In a move expected for months, the Trump administration has announced it will no longer enforce an Obama-era rule insisting that federally funded child welfare providers refrain from discrimination against adults and children based on religious values.
The Obama rule, finalized in 2016 after the Obergefell v. Windsor Supreme Court decision made same-sex marriage the law of the land, spelled out an expectation of non-discrimination for grantees of the Department of Health and Human Services (HHS):
It is a public policy requirement of HHS that no person otherwise eligible will be excluded from participation in, denied the benefits of, or subjected to discrimination in the administration of HHS programs and services based on non-merit factors such as age, disability, sex, race, color, national origin, religion, gender identity, or sexual orientation. Recipients must comply with this public policy requirement in the administration of programs supported by HHS awards.
This policy walled off faith-based providers from receiving federal money if they wished to be selective in which prospective foster or adoptive parents, or children, they would serve. Last year, the Trump administration awarded a waiver on this policy to South Carolina, which had pursued an exemption on behalf of one of its private faith-based providers.
Today, HHS announced a proposed rule that removes this standard for all states. It will be subject to a public comment period before potential finalization. It also announced it would not enforce the existing rule while the new proposal was under consideration.
“HHS is committed to fully enforcing the civil rights laws passed by Congress,” it said in a press release from HHS today. “The proposed rule would better align its grants regulations with federal statutes, eliminating regulatory burden, including burden on the free exercise of religion.”
Children’s Rights, a nonprofit child welfare advocacy and litigation organization, decried the rollback of the rule.
“We are witnessing the full force of the United States government being used to enshrine discrimination into law – all at the expense of defenseless foster children who need and deserve loving homes,” said Sandy Santana, the organization’s executive director, in a statement. “At a time when we are already experiencing a severe shortage of foster homes across the country, our policies should encourage placing children with safe and loving families – period.”
HHS argues in its new proposal that the Obama rule erred in focusing policy on the outcome of one single Supreme Court case instead of “all applicable nondiscrimination statutes and Supreme Court decisions.” Further, HHS notes concerns by “some non-federal entities” that the rules violate the Religious Freedom Restoration Act” and “exceed [HHS] authority.”
In a claim that is not substantiated with data, the proposed rule asserts that the Obama non-discrimination policy had the effect of “reducing foster care placements in the Title IV-E program of HHS’s Administration for Children and Families.”
While the Obama-era policy may have limited funds to faith-based providers unwilling to work with LGBTQ or single candidates for foster parenting, there is no evidence offered to suggest that the number of available foster homes in America has declined, either in general or as a result of this policy.
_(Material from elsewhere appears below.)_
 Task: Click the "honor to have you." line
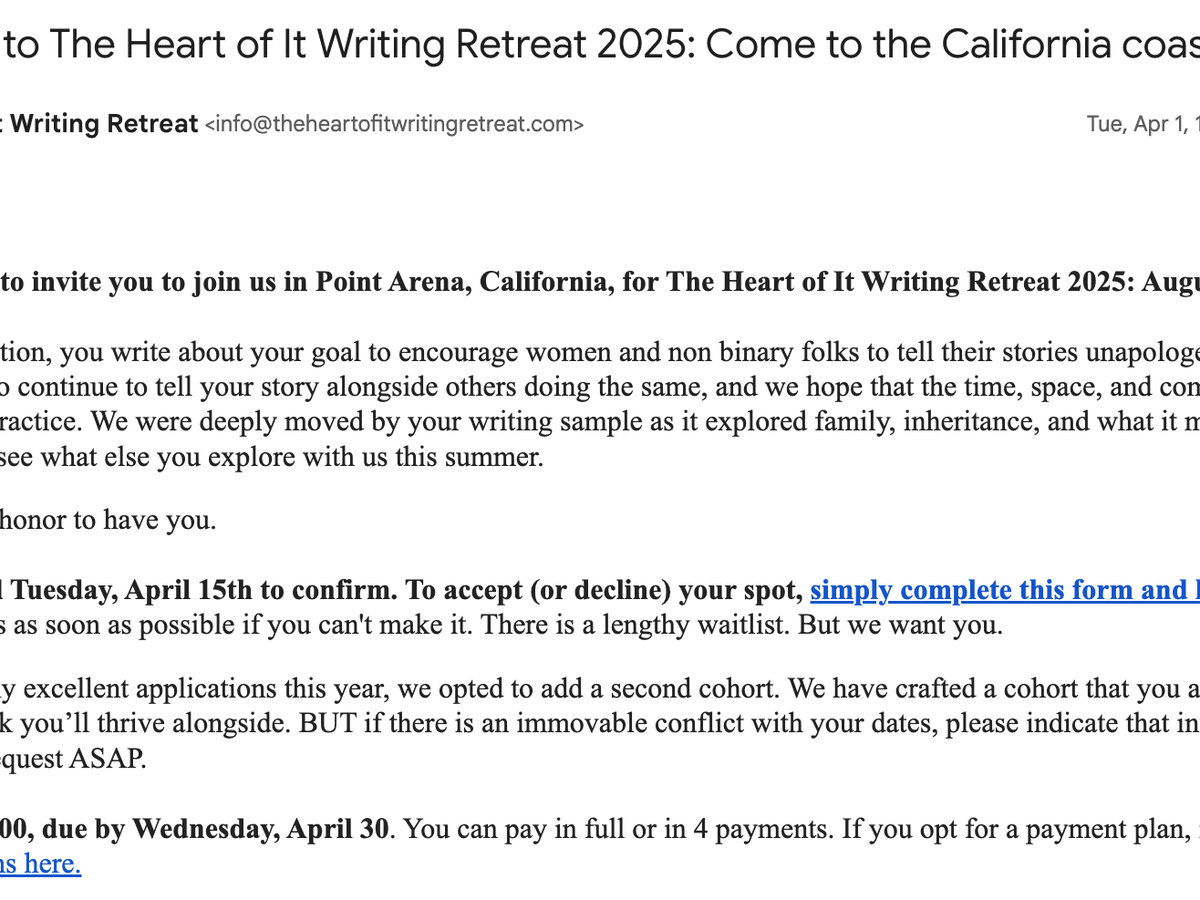(x=108, y=520)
A recent 50-state research project by The Chronicle of Social Change found that the number of licensed foster homes in the country increased from 2018 to 2019.
Opponents of the policy change argued the rule change could actually lower the number of foster and adoptive homes available to youth who have experienced foster care, particularly children who identify as LGBTQ.
“It is outrageous that the Trump administration would mark the start of National Adoption Month by announcing a rule to further limit the pool of loving homes available to America’s 440,000 foster children,” said Julie Kruse, director of federal policy at Family Equality, in a statement on the rule change. “The American public overwhelmingly opposes allowing taxpayer-funded adoption and foster care agencies to turn away qualified parents simply because they are in a same-sex relationship.”
According to a 2017 survey by the Public Religion Research Institute, only 28 percent of Americans support federal funding for agencies that refuse to place children with a gay or lesbian foster or adoptive parent.
The ability of faith-based child welfare providers to refuse to work with certain clients has been a hot-button issue in the states since the Obergefell ruling in 2015. To date, 10 states have passed laws that granted their faith-based providers a license to follow their faith in accepting referrals: Alabama, North Dakota, South Dakota, Virginia, Mississippi, Michigan, Texas, Kansas, Oklahoma and South Carolina.
Several members of Congress have urged Trump to take measures at the federal level to protect faith-based providers. In 2018, a group of 80 congressional members sent a letter to Trump outlining steps the administration could take without legislation, including what HHS did today.